Work instructions >>
Pick out every line of the listing below that contains the word "Select", matching case exactly.

Listed records >>
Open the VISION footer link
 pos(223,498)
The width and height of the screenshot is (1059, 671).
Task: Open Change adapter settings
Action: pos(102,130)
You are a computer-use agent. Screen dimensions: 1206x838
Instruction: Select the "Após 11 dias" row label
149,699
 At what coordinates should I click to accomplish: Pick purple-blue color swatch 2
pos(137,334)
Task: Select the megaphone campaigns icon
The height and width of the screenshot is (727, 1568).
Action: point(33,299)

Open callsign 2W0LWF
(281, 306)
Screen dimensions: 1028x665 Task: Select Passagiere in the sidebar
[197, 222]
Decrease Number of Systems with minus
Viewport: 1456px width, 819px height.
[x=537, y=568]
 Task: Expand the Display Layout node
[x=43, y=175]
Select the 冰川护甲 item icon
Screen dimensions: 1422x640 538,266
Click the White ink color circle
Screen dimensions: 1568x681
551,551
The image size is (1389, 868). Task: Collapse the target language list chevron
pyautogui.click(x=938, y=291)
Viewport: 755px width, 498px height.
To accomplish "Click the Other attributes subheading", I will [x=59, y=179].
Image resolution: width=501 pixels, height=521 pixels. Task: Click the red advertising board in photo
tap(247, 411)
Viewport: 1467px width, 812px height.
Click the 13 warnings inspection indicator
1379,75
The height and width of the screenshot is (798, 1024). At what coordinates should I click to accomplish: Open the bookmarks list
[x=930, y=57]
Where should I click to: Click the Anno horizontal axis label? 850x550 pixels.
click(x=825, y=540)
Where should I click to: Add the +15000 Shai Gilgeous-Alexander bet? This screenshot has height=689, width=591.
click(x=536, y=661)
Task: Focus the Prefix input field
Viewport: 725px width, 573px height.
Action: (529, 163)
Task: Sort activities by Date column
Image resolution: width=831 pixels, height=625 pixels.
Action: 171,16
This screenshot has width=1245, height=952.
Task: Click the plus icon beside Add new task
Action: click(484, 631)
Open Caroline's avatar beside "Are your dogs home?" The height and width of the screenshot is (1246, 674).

The output >>
Instruction: Select the "Após 11 dias" row label
Task: Select the megaphone campaigns icon
Screen dimensions: 1028x665 Task: Select Passagiere in the sidebar
Select the 冰川护甲 item icon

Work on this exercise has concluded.